Hoje, aqui, agora

A provocação de uma conhecida jornalista espanhola. Ela vê a multidão voltar às ruas de noite, o desejo ardente de possuir a vida. Mas quantos vão para a cama felizes? Por que não aprendemos com o que acontece? (do El País, 23 de maio de 2021)
Rosa Montero

Como moro num bairro central de Madrid, pude perceber, desde minha casa, o festejo pela saída do estado de emergência, o fragor do maremoto da multidão nas ruas e sua fome insaciável de felicidade. Tanto desejo de queimar a noite, de possuir vida. Foi assustador ver que nos esquecemos novamente do vírus, mas o assunto deste artigo não é esse esquecimento irresponsável. Porque, por outro lado, a explosão de alegria pareceu-me muito compreensível para mim.

Pergunto-me, isso sim, quantos foram para a cama felizes naquela manhã, sozinhos ou acompanhados. Quantos ficaram desapontados, reféns como estavam das suas expectativas. Quantos caíram na familiar insatisfação do ser humano e naquela incómoda incapacidade que parecemos ter de viver a verdade, o tangível, a simples realidade. “Procuramos a felicidade, mas sem saber onde, como os bêbados procuram a sua casa, sabendo que a têm”, disse o grande Voltaire, e é verdade: andamos aos tropeções. A pandemia deveria ter nos ensinado alguma coisa sobre a verdade vibrante e única do presente, deste exato momento em que vivemos, mas temo que não tenhamos aprendido nada. Já vi isto muitas vezes, por exemplo, em amigos que são diagnosticados com cancro e que, na avassaladora clarividência do pavor, asseguram que a doença lhes abriu os olhos e que, se saírem dela, nunca mais desperdiçarão o tempo, nem voltarão a preocupar-se com estupidezes, nem a deixar de apreciar os verdadeiros valores da vida. Amigos que se curam depois (ainda bem) e que depois de alguns anos voltam ao mesmo atropelo mental, à mesma confusão sobre o que são e o que desejam.
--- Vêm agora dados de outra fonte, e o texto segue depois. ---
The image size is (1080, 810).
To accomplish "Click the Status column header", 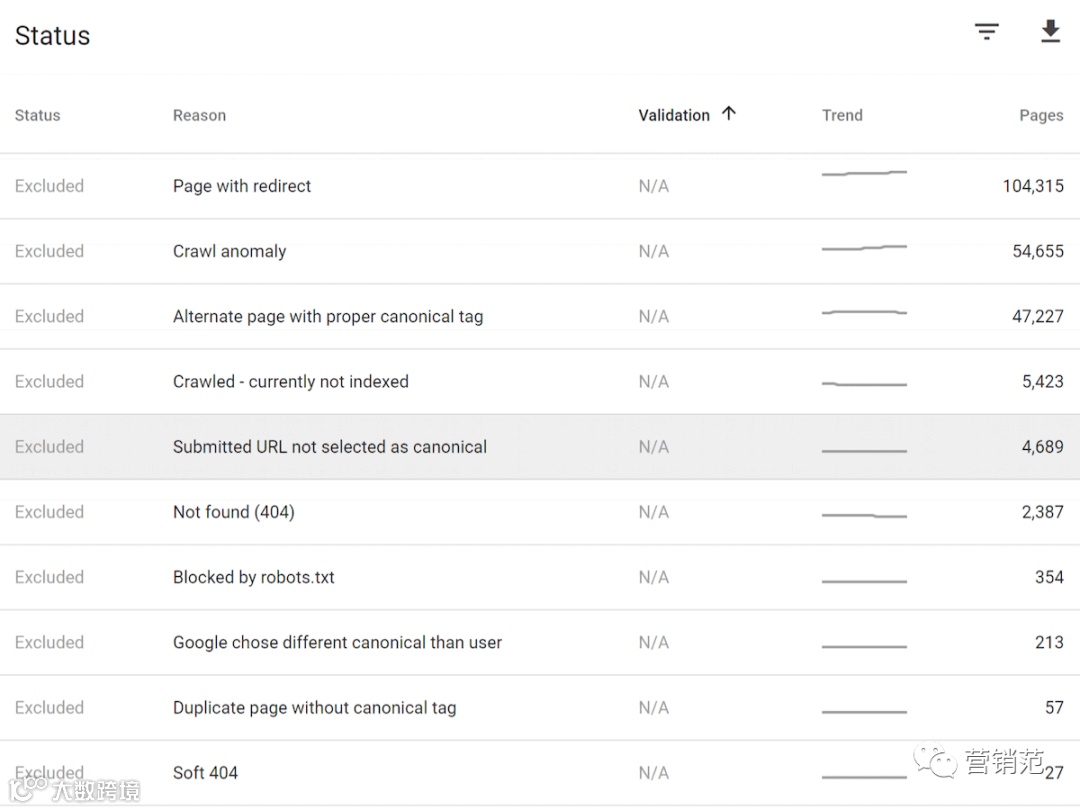I will 37,115.
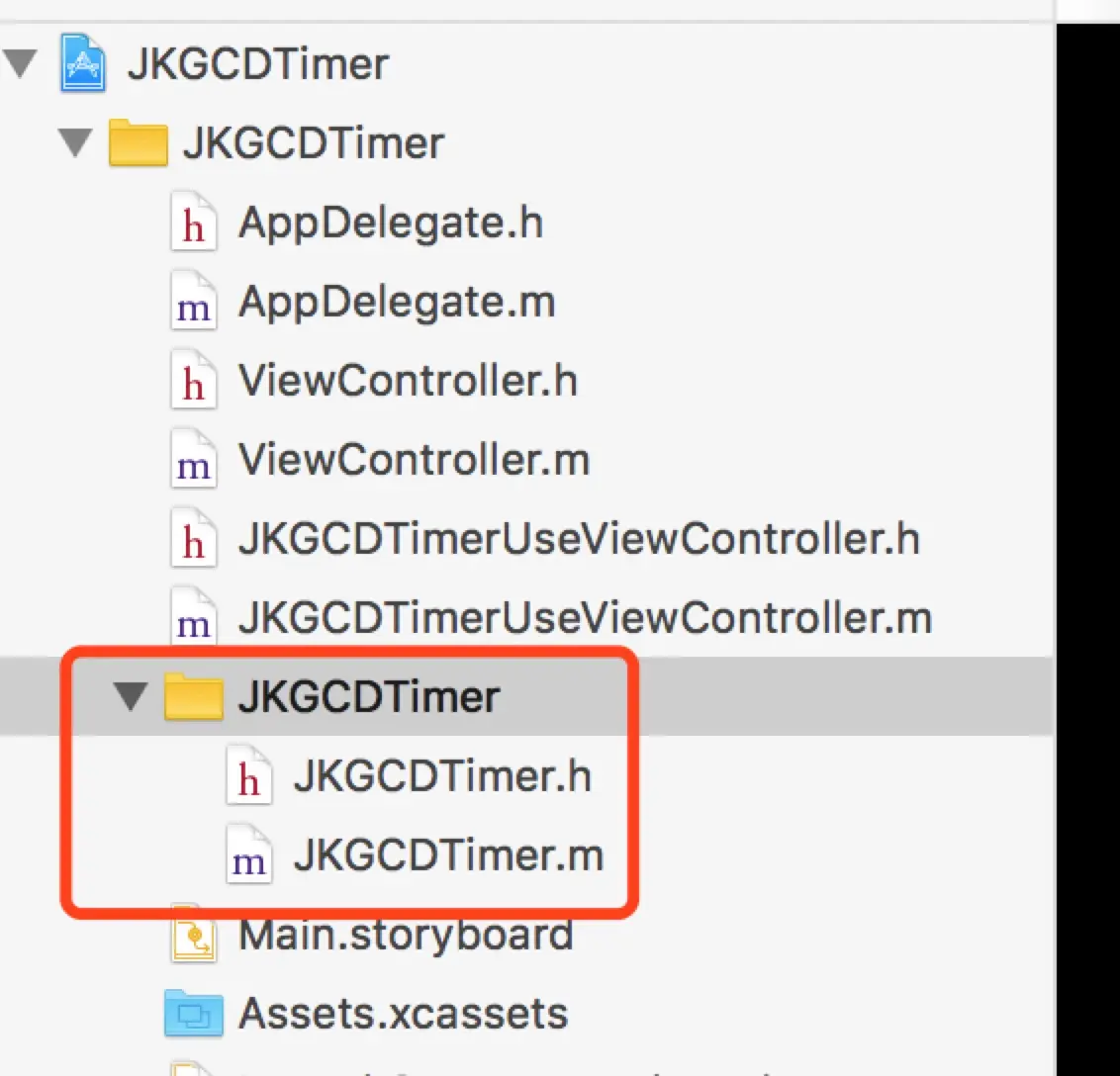
Task: Select the Assets.xcassets entry label
Action: (404, 1013)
E a mim acontece-me a mesma coisa. Às vezes fico desesperada ao ver como aprendemos pouco, quanto nos custa introduzir um fragmento de conhecimento nas nossas cabeças e como podemos facilmente perdê-lo. Vejam, eu sei a teoria. Pior ainda: há anos que escrevo sobre isso e dou conselhos eruditos sobre a necessidade de aprender a viver no presente (porque não há mais nada, porque a vida é isso), mas são recomendações que realmente depois não sei como seguir. E existe uma diferença abismal entre o que se pensa e a possibilidade de fazer com que esse pensamento nos atravesse o corpo. É difícil viver de acordo com aquilo em que se acredita. Então, por enquanto aqui estou, como quase toda a gente, inconscientemente adiando a felicidade para um tempo que está sempre fora de controlo, um pouco mais longe. Serei feliz quando passar aquele ato público que não quero fazer e que me incomoda tanto, digo-o a mim mesma, por exemplo, sem pensar muito a esse respeito, apenas com um canto do cérebro. Mas depois o ato chega e sobrevivemos e ele passa e, hale hop, surgiram no horizonte outros compromissos pessoais ou de trabalho que nos causam ansiedade e incerteza e que colocam o nosso objetivo de felicidade num futuro que nunca será alcançado, porque na vida sempre haverá uma parcela de ansiedade e incerteza e temos que saber navegar assumindo isso. Aliás, também é conveniente aprender a dizer não aos compromissos que não gostamos, mas isso é outra história.

Serei feliz quando tiver um companheiro, serei feliz quando conseguir obter mais independência do meu companheiro; serei feliz quando tiver filhos, serei feliz quando os meus filhos crescerem e eu tiver a minha vida de volta; serei feliz quando tiver trabalho, serei feliz quando tiver menos trabalho. Seja como for, conseguimos sempre arreliar a nossa realidade. Torná-la pequena, sujá-la, enchê-la de guinchos estridentes. De buracos. A felicidade é uma lebre artificial que nos leva a correr atrás dela de língua para fora, e o mais estúpido é que somos nós que lhe damos corda.

"Vivemos esta vida como se tivéssemos outra na mala", disse Hemingway, um homem que certamente detesto. Mas ele estava absolutamente certo: estupidamente desperdiçamos nossos dias adiando a consciência de viver para outro momento, como se o presente fosse apenas uma estação intermédia, uma etapa entediante do nosso caminho agitado para não sei donde. Parece que estamos permanentemente na passadeira rolante de um aeroporto, passageiros em eterno movimento em direção ao nada. Serei feliz quando chegar ao destino. Bem, a má notícia é que nunca chegamos lá. Só existe o hoje, o aqui e o agora.